Instruções:
Copie sem alterações o trecho da entrevista com o Padre Júlio que começa em "EC – O senhor" e termina em "todos os lados?".

Texto fornecido:
EC – O senhor chegou a chamar o ex-prefeito de esquerda Fernando Haddad de higienista. Falou também que o projeto dele, o De Braços Abertos era só “maquiagem para Copa”. Agora, no outro extremo político é chamado de “gigolô da miséria”, de fomentador do tráfico. Como é o sentimento de apanhar de todos os lados?
Padre Júlio – Isso é uma questão de relação com o poder. No poder, tanto a esquerda quanto a direita, acabam exercendo seus mandatos dentro da mesma estrutura. É por isso que não muda. Por isso que, tanto a esquerda e a direita, repetem as mesmas posições. Então, não há uma forma diferente de governar. A esquerda não governa de uma forma diferente da direita, porque governa dentro da mesma estrutura. Não basta só intencionalidade. É preciso ter uma prática democrática diversa da esquerda para a da direita. Com participação popular, com um orçamento participativo, com prioridades estabelecidas pela comunidade. Alguns governos de esquerda, como o da Luiza Erundina, conseguiram fazer isto de uma maneira mais exitosa.

Informações exibidas:

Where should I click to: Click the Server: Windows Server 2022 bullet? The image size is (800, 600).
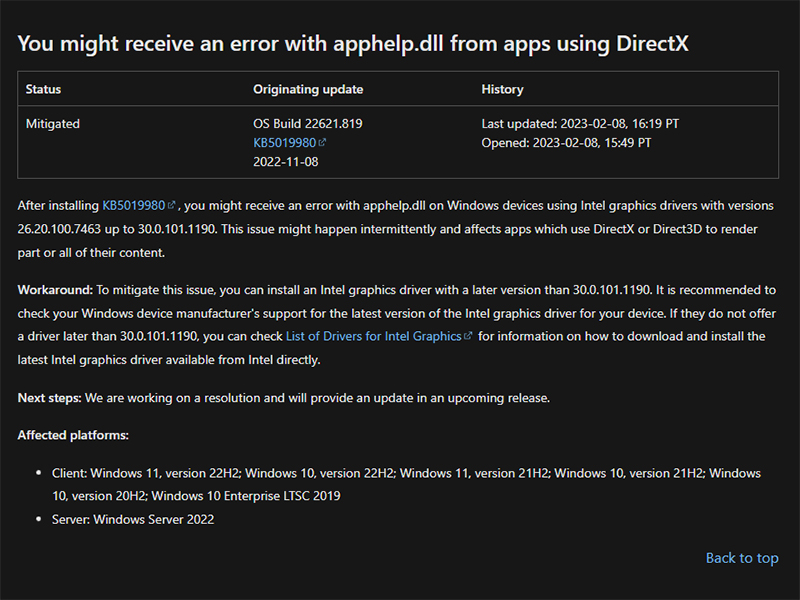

==

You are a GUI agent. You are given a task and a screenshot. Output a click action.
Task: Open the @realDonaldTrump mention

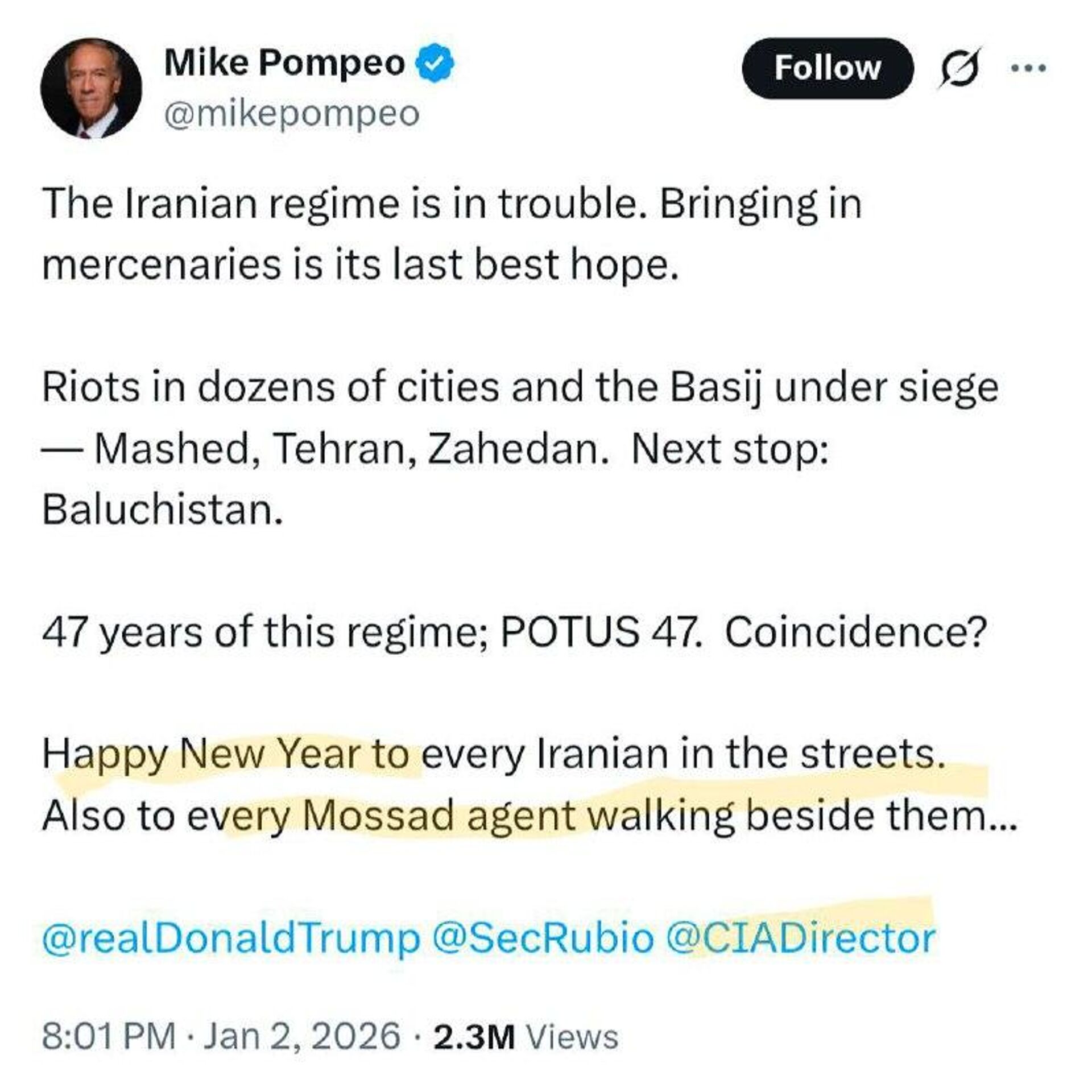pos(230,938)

Resposta esperada:
EC – O senhor chegou a chamar o ex-prefeito de esquerda Fernando Haddad de higienista. Falou também que o projeto dele, o De Braços Abertos era só “maquiagem para Copa”. Agora, no outro extremo político é chamado de “gigolô da miséria”, de fomentador do tráfico. Como é o sentimento de apanhar de todos os lados?